2

I wrote a program to classify MNIST with a vanilla neural net using sigmoid activation and back-propagation training. I tried to work through the math myself (because I want to understand things ), and the formula I ended up getting was

$dE/(dW_{ab})=$ \begin{cases} 2∗O_a∗O_b∗(1−O_b)∗(O_b−exp), & \text{if node b is an output node} \\ Oa∗Ob∗(1−Ob)∗∑_L(dE/(dO_L)∗dO_L/dx∗W_{bL}), & \text{if node b is a hidden node} \end{cases}

Where $L$ is the next layer, and $∑_L$ is the sum across that layer. This looked similar to what I saw elsewhere so I assumed it was correct. Having implemented the Neural net and trying to train it over MNIST, I found that It wasn't forking at all (effectively random results). To test it, I tried unit testing pieces individually, and I found that if I only adjust weights in the final layer I had a successful classification rate of 88% after just one epoch.

So clearly there is something wrong with the way I calculate the weight adjustments for non-output layers. The only reasons I could think of this being true are that my formula is wrong or that since the expected outputs are vectors of 9 0's and a 1, the algorithm is minimizing error by just making everything zero, and just ignoring the 1. (although I don't think either of these things are very likely).

Here is the Java code of the training algorithm.
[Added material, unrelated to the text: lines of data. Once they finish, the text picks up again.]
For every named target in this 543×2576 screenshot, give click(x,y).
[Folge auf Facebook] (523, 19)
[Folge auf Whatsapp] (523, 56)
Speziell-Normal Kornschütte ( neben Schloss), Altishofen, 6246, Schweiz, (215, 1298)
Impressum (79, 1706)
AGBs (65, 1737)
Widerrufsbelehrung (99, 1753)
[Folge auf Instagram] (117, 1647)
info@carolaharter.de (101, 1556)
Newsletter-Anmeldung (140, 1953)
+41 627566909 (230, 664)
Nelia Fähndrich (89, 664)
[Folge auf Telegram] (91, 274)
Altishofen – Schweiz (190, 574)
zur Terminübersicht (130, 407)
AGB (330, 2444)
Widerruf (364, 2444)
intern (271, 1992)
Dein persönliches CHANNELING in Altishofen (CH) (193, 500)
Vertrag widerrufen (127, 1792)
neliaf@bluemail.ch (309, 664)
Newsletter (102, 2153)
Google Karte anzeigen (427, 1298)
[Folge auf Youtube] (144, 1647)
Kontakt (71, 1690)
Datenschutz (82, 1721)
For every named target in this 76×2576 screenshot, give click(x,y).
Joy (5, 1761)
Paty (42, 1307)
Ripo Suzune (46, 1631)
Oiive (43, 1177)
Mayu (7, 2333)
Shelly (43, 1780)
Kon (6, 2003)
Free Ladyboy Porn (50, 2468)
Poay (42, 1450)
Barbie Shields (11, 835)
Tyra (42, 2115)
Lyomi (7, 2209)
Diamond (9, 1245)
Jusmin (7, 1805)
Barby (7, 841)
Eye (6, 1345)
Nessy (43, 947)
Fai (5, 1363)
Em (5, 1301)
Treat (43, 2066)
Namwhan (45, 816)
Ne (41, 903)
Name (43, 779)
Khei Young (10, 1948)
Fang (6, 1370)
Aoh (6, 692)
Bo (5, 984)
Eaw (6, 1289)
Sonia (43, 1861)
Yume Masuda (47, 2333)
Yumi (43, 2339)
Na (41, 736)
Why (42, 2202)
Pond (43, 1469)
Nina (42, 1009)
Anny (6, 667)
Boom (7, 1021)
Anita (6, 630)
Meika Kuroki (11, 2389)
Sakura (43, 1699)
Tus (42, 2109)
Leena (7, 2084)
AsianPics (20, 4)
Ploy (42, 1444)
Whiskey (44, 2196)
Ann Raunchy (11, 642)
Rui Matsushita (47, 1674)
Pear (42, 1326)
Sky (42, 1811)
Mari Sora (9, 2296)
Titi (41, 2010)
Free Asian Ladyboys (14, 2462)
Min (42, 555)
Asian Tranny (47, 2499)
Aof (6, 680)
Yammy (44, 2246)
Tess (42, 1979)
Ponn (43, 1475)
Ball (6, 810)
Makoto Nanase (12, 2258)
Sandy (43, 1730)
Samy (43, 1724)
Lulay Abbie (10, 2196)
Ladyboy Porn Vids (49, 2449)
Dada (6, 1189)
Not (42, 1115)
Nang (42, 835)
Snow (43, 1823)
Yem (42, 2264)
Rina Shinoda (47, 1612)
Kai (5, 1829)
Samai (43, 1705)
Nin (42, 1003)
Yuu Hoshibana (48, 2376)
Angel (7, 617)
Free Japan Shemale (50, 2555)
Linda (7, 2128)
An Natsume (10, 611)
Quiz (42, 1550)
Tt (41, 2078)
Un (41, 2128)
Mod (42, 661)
I think that variable names make enough sense that this segment is understandable without the rest of the program, but if you need to see something else, just ask.

     for(int ii = 0; ii < outputLayer.size(); ii++)
     {
        Node n = outputLayer.get(ii);
        for(Connection c : n.connections)
        {
           c.origin.adjustSum += c.destination.value * (1-c.destination.value) * (c.destination.value - expected[ii])*c.weight;
           c.weight -= learningRate * c.origin.value * c.destination.value * (1-c.destination.value) * (c.destination.value - expected[ii]);
        }
     }
     for(Node n : hiddenLayer)
     {
        for(Connection c : n.connections)
        {
           c.weight -= learningRate * c.origin.value * c.destination.value * (1-c.destination.value) * n.adjustSum;
        }
     }

I am a high-school student new to stack exchange (and computer Science), so If I have done something wrong with this question just let me know in the comments and I'll try to fix it.

0 Answers0